While African Americans continued to enter MAC after Goodell was succeeded in the Presidency by Butterfield in 1906, the already small numbers decreased. There appears to have been no formal decision either way with regard to continuing to accept African American students, and since MAC did not identify its students by race, it is difficult to determine how far those numbers declined. The African American presence of campus remained small until the beginning of active recruitment in the latest 1960s.

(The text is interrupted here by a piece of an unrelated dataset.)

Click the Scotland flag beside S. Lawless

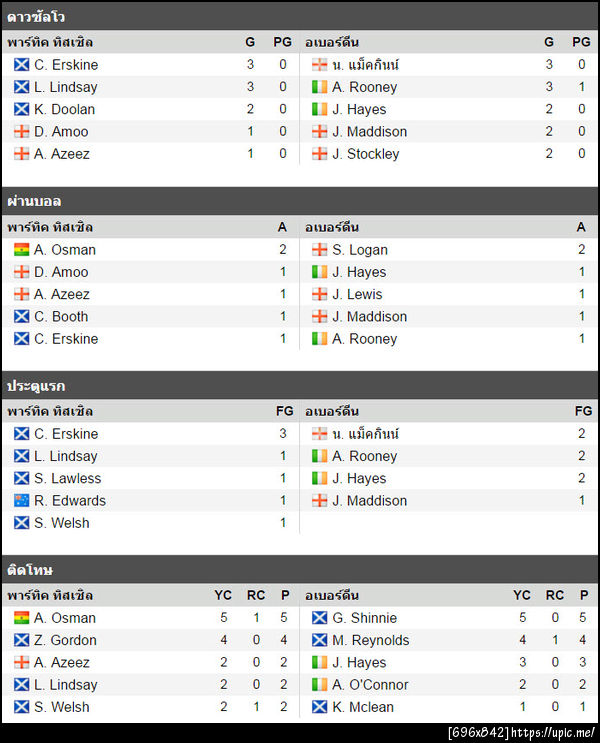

African American Pioneers at MAC

Existing records make it difficult to ensure that all African American students at the College have been identified, but the following list includes nine men who are known to have attended MAC before the First World War. The list is surely incomplete and we are as yet unable to identify the first African American woman to graduate from the College, but this small group left an impressive legacy.

The first African American to receive a PhD at UMass Amherst (at a time when it was Massachusetts State College) may have been Major Franklin Spaulding for a dissertation in Agronomy titled Factors influencing the rate of decomposition of different types of plant tissue in soil, and the effect of the products of plant growth (1935).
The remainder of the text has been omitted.